● **PROBLEM TO WORK ON**
All of the data that follows should be output again without any alteration.

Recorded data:
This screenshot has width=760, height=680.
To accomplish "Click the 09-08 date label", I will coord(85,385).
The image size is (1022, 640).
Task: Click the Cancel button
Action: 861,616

● **EXERCISE RESULT**
This screenshot has width=760, height=680.
To accomplish "Click the 09-08 date label", I will coord(85,385).
The image size is (1022, 640).
Task: Click the Cancel button
Action: 861,616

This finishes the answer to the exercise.